The inclusion of these nucleotides are therefore proven to cause no harm for the bacteria were able to continue replication and survive a medium that otherwise would have killed them. Having the bacteria accept the plasmid, researchers were able to determine if the plasmid caused any problems and how long the bacteria were able to actually hold onto the plasmid. These UBP actually have no damaging effects on the bacteria, for Figure 2C shows bacterial growth. Having bacterial growth proves these UBPs do not harm the bacteria because there is bacterial growth. In figure 2C, the OD600 value shows there is bacterial growth (Malyshev, Dhami, Lavergne, Chen, Dai, Foster, Corrêa, and Romesberg, 2014). A higher OD600 value means there is more bacterial growth which is caused from it being more cloudier. The bacteria in the experiment were able to deal with the X and Y base pairs as long as they were present. The bacteria continued to divide for 24 generations as shown by figure 3. After the 24 generations, the UBP simply just becomes lost and are replaced with A and T (Malyshev, Dhami, Lavergne, Chen, Dai, Foster, Corrêa, and Romesberg, 2014).

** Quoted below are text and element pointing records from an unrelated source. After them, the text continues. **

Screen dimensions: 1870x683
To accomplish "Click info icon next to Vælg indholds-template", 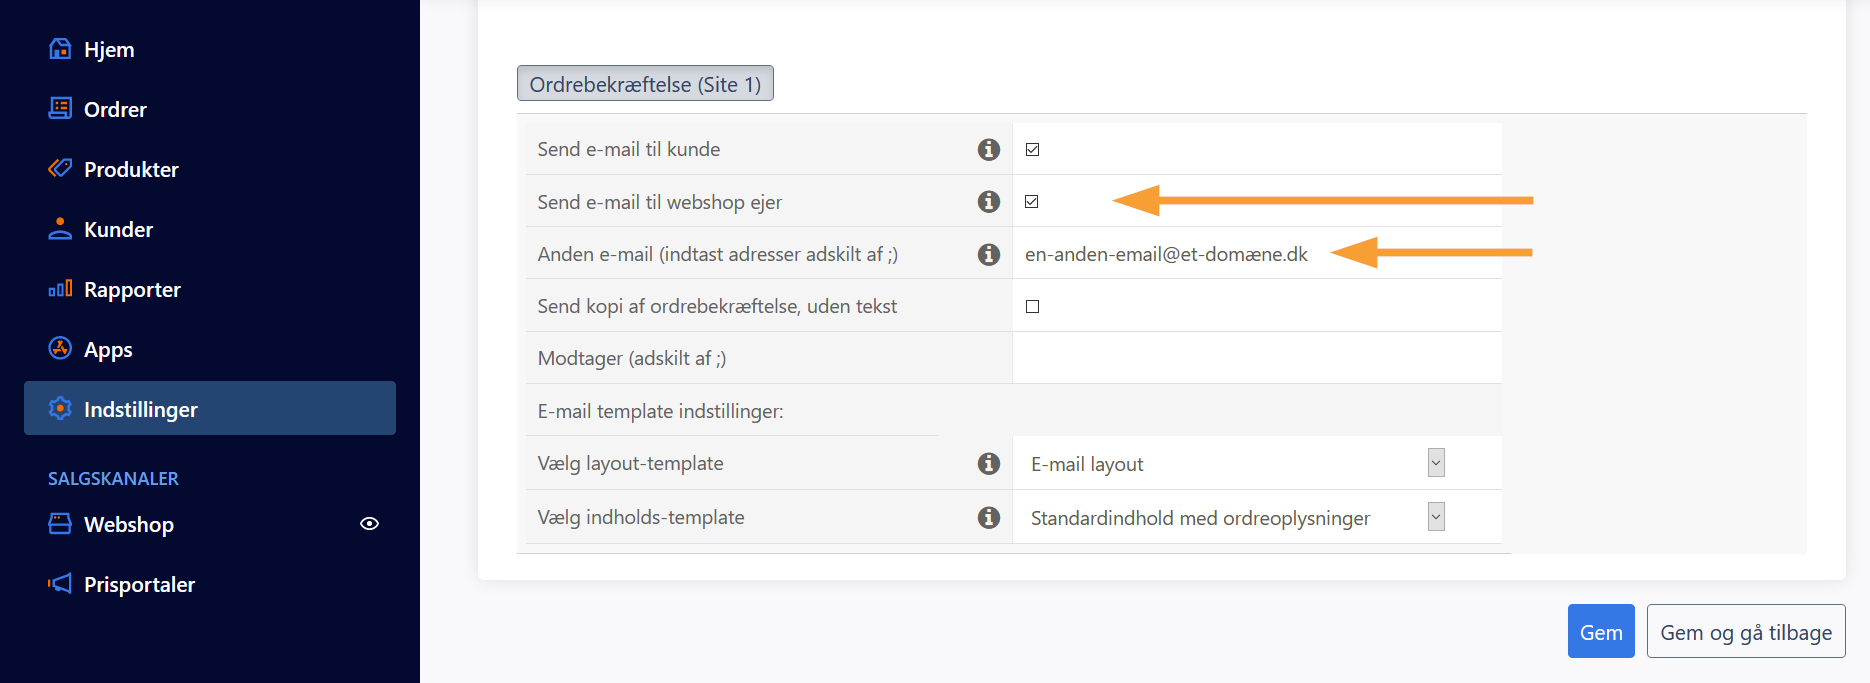I will (x=989, y=517).
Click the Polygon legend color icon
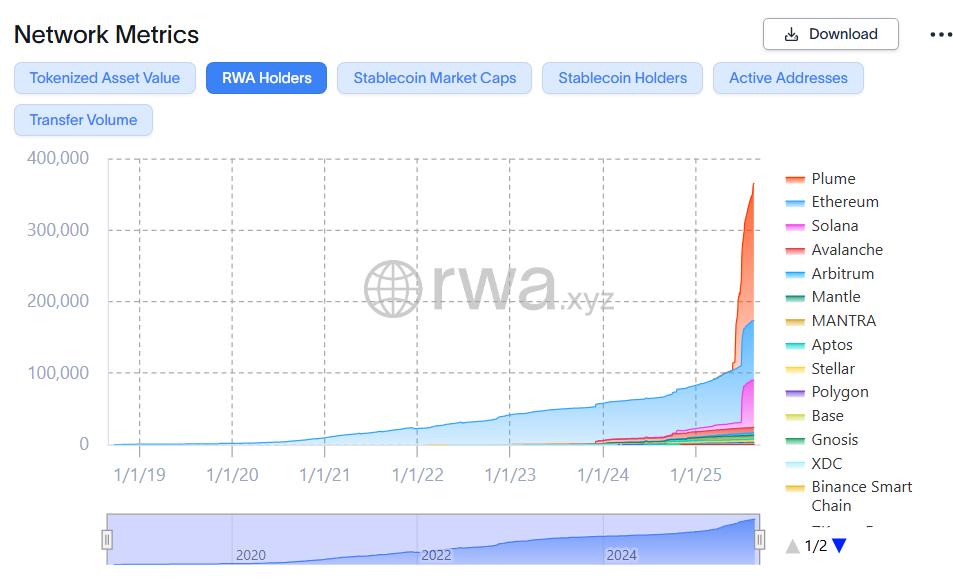The image size is (953, 586). click(x=795, y=392)
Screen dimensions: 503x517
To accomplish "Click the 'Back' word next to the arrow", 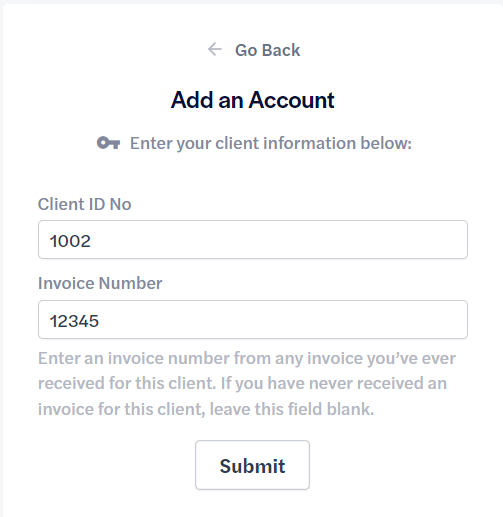I will pos(281,50).
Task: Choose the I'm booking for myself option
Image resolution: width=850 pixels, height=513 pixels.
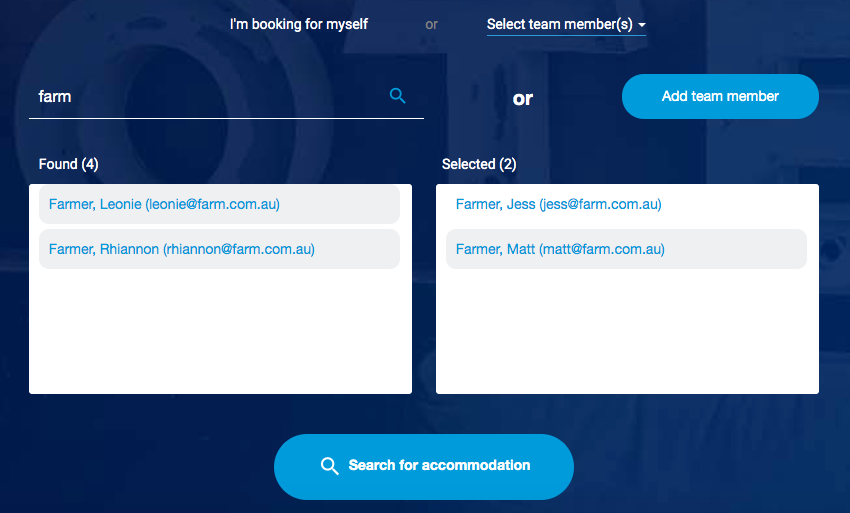Action: pyautogui.click(x=299, y=24)
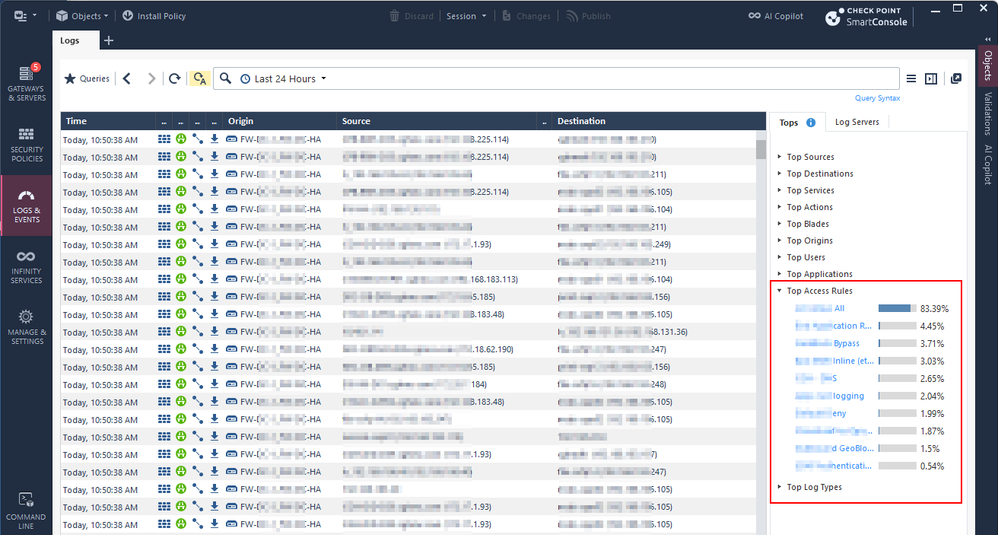Click the log table vertical scrollbar
Screen dimensions: 998x535
tap(761, 300)
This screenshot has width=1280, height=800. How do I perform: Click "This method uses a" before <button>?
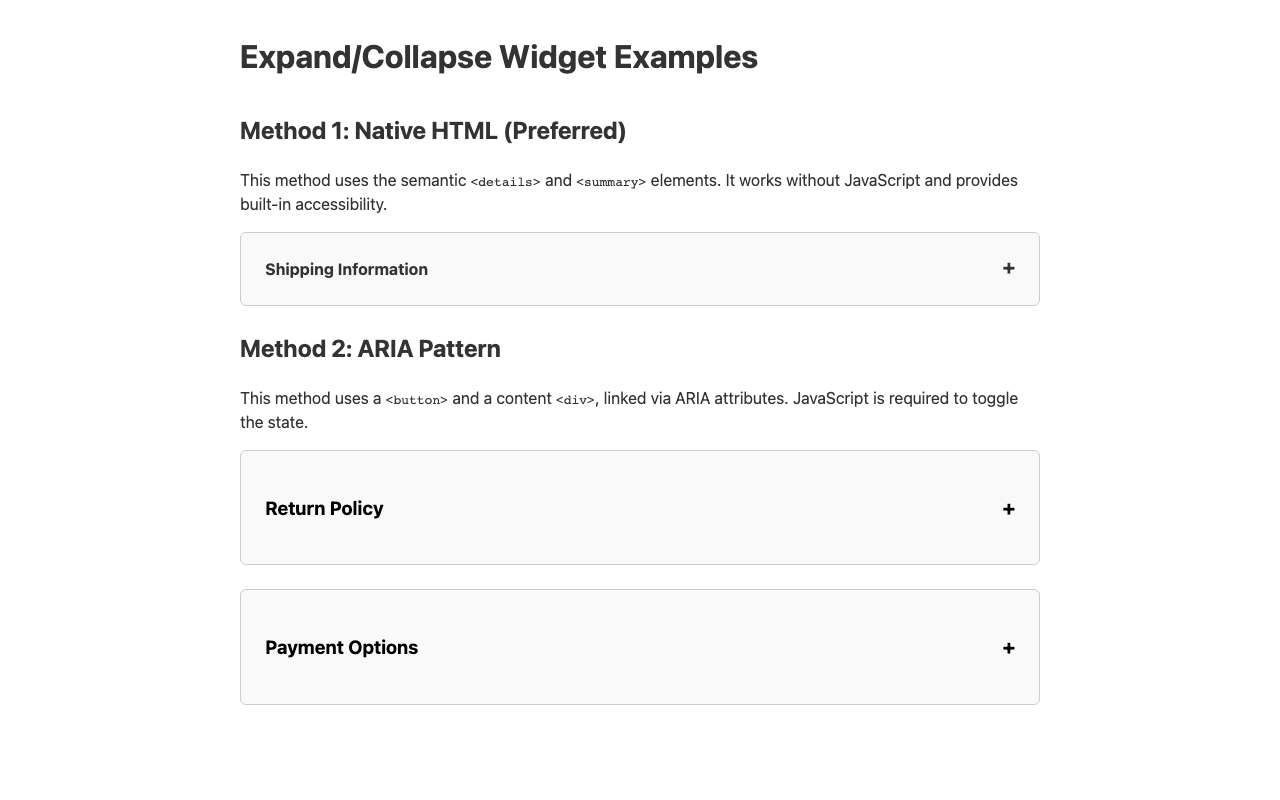(310, 398)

The newly scientifically developed nucleotides, X and Y, show huge potential in medically related fields. The deoxy 5SICS and deoxy NaM nucleotides are unstable by nature and have strict guidelines for the conditions they are able to be present under, making them a safe tool to be used in combating the on-going war between humans versus the universal genetic code. The article, A semi-synthetic organism with an expanded genetic alphabet, relates Bio 293 course material such as the transport system of cells and gene expression to the real world application of fighting antibiotic resistance.
References:
Aryal, S. (2018). Central Dogma- Replication, Transcription, Translation. Microbe Notes, https://microbenotes.com/central-dogma-replication-transcription-translation/.

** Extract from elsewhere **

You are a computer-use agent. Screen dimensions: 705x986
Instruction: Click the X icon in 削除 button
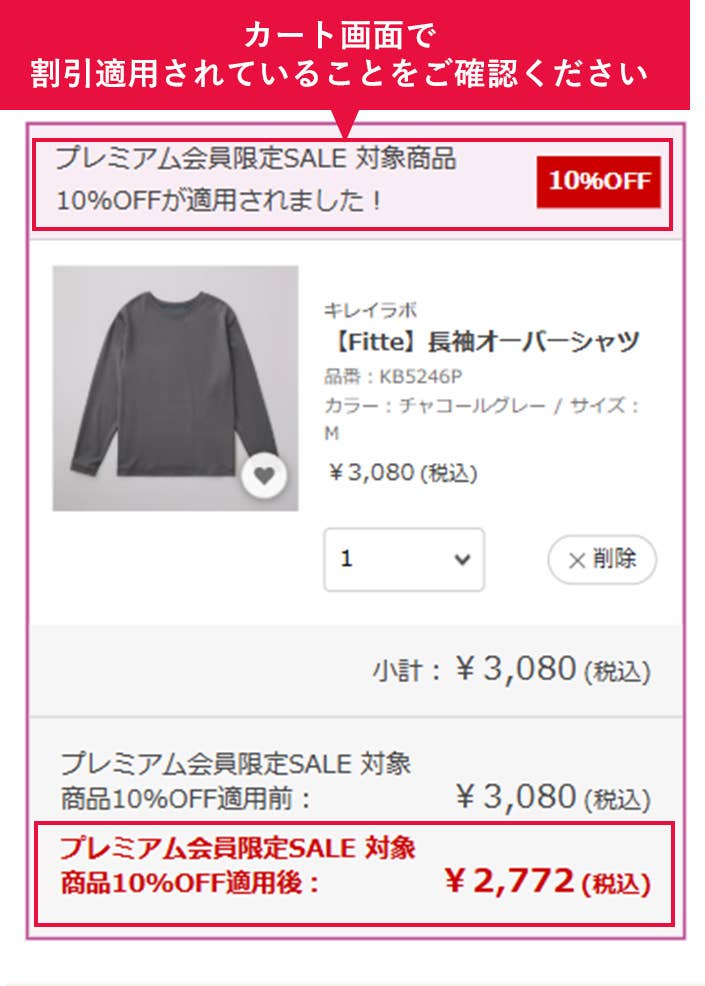[577, 560]
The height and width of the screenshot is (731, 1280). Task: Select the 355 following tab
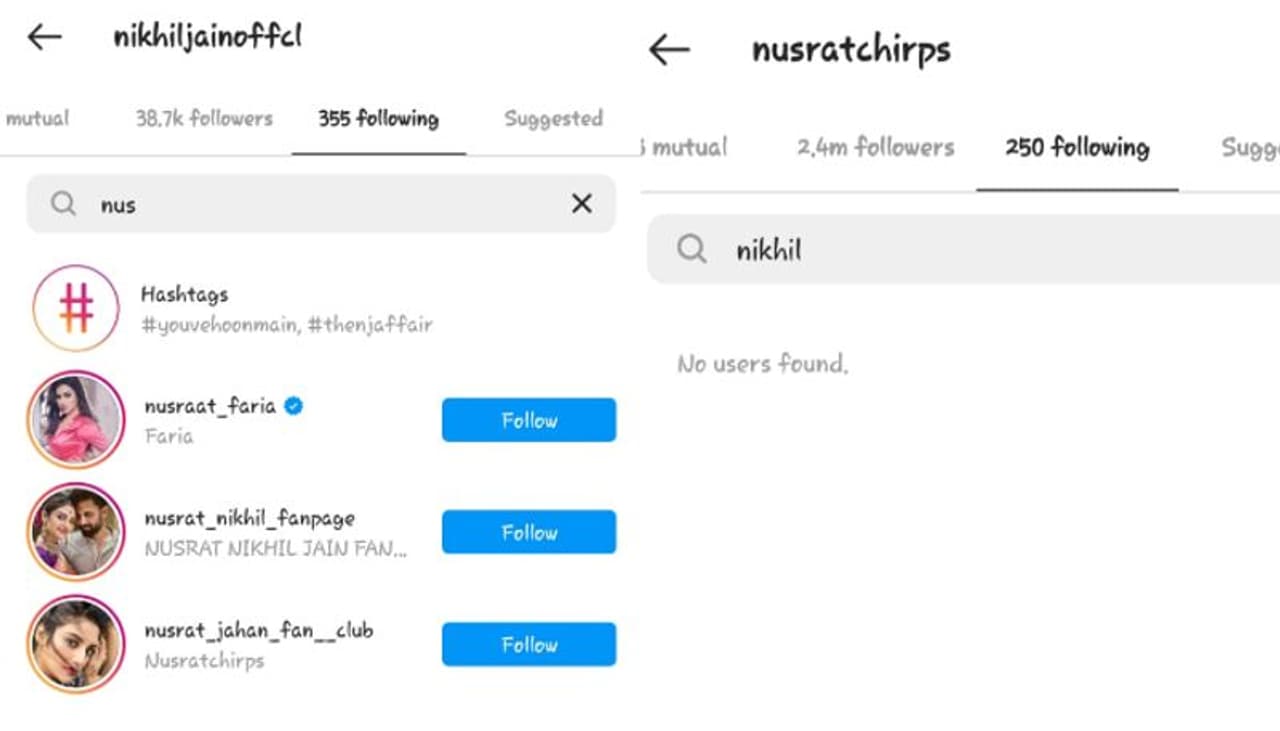(x=378, y=119)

Hirao, I. and Kimoto, M. (2012). Unnatural base pair systems toward the expansion of the genetic alphabet in the central dogma. Proceedings of the Japan Academy Series B Physical and biological sciences, 88, 345–367.
Walsh, E. (2019). What Is the Complementary Base Pairing Rule? Sciencing, https://sciencing.com/complementary-base-pairing-rule-8728565.html.
Diwo, C. and Budisa, N. (2018). Alternative Biochemistries for Alien Life: Basic Concepts and Requirements for the Design of a Robust Biocontainment System in Genetic Isolation. Genes, 10, 1-16.
Malyshev, D.A., Dhami, K., Lavergne, T., Chen, T., Dai, N., Foster, J.M., Corrêa, I.R., and Romesberg, F.E. (2014). A semi-synthetic organism with an expanded genetic alphabet. Nature 509, 385-388.